Das Porträt schmückt die Pfarrkirche von Neumanns böhmischem Heimatort Prachatice im heutigen Tschechien. Hier ist er 200 Jahre nach seiner Geburt allgegenwärtig. Am 18. Juni erinnert Prachatice mit einer Wallfahrt an den großen Sohn des Ortes. Erwartet werden mehrere tausend Gäste aus aller Welt, darunter Hunderte aus Deutschland.

Das deutsch-tschechische Verhältnis hat mit dem böhmischen Heiligen einen inoffiziellen Patron. "Er ist in gewisser Weise eine Symbolfigur für die deutsch-tschechischen Beziehungen", sagt Jan Heinzl, der Geschäftsführer der tschechischen Ackermann-Gemeinde. Dieser christliche Verband arbeitet an der Aussöhnung zwischen beiden Ländern und ist auch an der Organisation der Wallfahrt beteiligt. "Am Beispiel Neumanns können wir sehen, wie gut das Miteinander von Tschechen und Deutschen in der Vergangenheit funktioniert hat", sagt Heinzl.

Der Ort Prachatice im Süden Böhmens war vor dem Zweiten Weltkrieg von deutsch- und tschechischstämmigen Bürgern bewohnt. Johann Nepomuk Neumanns Vater kam aus Deutschland, seine Mutter aus Tschechien, er sprach beide Sprachen. Schon der Name sollte Brücken schlagen: Johannes Nepomuk ist einer der wichtigsten tschechischen Patrone, nach ihm benannte sein deutscher Vater den Sohn.

Heute ist Neumann in einem Seitenflügel der Kirche von Prachatice gleich eine ganze Kapelle geweiht. In ihr steht auch der Taufstein, an dem Neumann als Kind getauft worden ist. Ein paar hundert Meter hinter der Kirche, versteckt im mittelalterlichen Ortskern, ist sein Geburtshaus zu sehen, das heute zum örtlichen Spital gehört.

» **DATENÜBERSICHT**:
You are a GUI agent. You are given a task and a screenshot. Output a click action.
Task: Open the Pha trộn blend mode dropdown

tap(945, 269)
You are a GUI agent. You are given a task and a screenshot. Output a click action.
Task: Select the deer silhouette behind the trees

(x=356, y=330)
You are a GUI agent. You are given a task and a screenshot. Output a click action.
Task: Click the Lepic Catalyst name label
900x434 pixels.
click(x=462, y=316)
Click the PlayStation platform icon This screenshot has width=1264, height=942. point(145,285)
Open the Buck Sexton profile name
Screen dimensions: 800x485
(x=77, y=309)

» **ANWEISUNGEN**:
(1) Schreib in den Datensätzen alles von der Zeile mit "Open the Buck Sexton profile name" bis zum Ende neu, wobei "Screen dimensions" durch "Screen size" ersetzt wird und sonst alles gleich bleibt.
(2) Führ den Text über Johann Nepomuk Neumann und Prachatice weiter.
Der Textauszug und die Datensätze hängen nicht zusammen.

» **ERGEBNISSE JE AUFGABE**:
(1)
Open the Buck Sexton profile name
Screen size: 800x485
(x=77, y=309)

(2)
Wenn der Pfarrer von Prachatice, Josef Slacik, Johann Nepomuk Neumanns Namen ausspricht, klingt in seiner Stimme Stolz mit. "Der Heilige aus dem Böhmerwald", so nennen sie hier den großen Sohn der Stadt. Berühmt wurde er allerdings fern der Heimat in den USA.

"Schon im Studium las er begeistert die Briefe von amerikanischen Missionaren", sagt Pavel Liska, sein Biograf. Dass er schon gleich nach dem Studium in die Welt gezogen ist, lag an den vielen Priestern, die es zu seiner Zeit in Böhmen gab: Die neuen Kandidaten mussten jahrelang auf ihre Weihe warten.

Und so entschied sich Johann Nepomuk Neumann für sein großes Lebensabenteuer - er schiffte sich nach Amerika ein, wo Geistliche händeringend gesucht wurden. Dort stieg der junge Priester aus dem alten Europa schnell auf. Er trat in den römisch-katholischen Orden der Redemptoristen ein und wurde rasch zu deren höchstem Vertreter in Amerika.

1852 dann erhielt er die Weihe zum Bischof von Philadelphia - mit 41 Jahren war er der jüngste Bischof in Nordamerika, und er stand der größten Diözese des Landes vor. Er baute Schulen und Kirchen und gilt bis heute als einer der wichtigsten Glaubensväter im Amerika der Besiedlungszeit.

Den Kontakt zu seiner böhmische Heimat brach Johann Nepomuk Neumann über die vielen Jahre niemals ab. Lange Zeit ist er allerdings fast in Vergessenheit geraten, daran konnte auch seine Heiligsprechung im Jahr 1977 wenig ändern.

Derzeit aber erlebt er eine regelrechte Renaissance: "Bei den Taufen hier in der Umgebung werden immer häufiger Kinder nach Johann Nepomuk Neumann benannt", sagt Pfarrer Josef Slacik. Für ihn ist das ein Zeichen der Hoffnung: Tschechien ist das atheistischste Land Europas. "Wenn aber einer anfängt, sich aus regionalem Interesse mit Johann Nepomuk Neumann zu beschäftigen, kommt er automatisch mit der Kirche in Kontakt", sagt Slacik: "Für uns ist das natürlich eine Chance."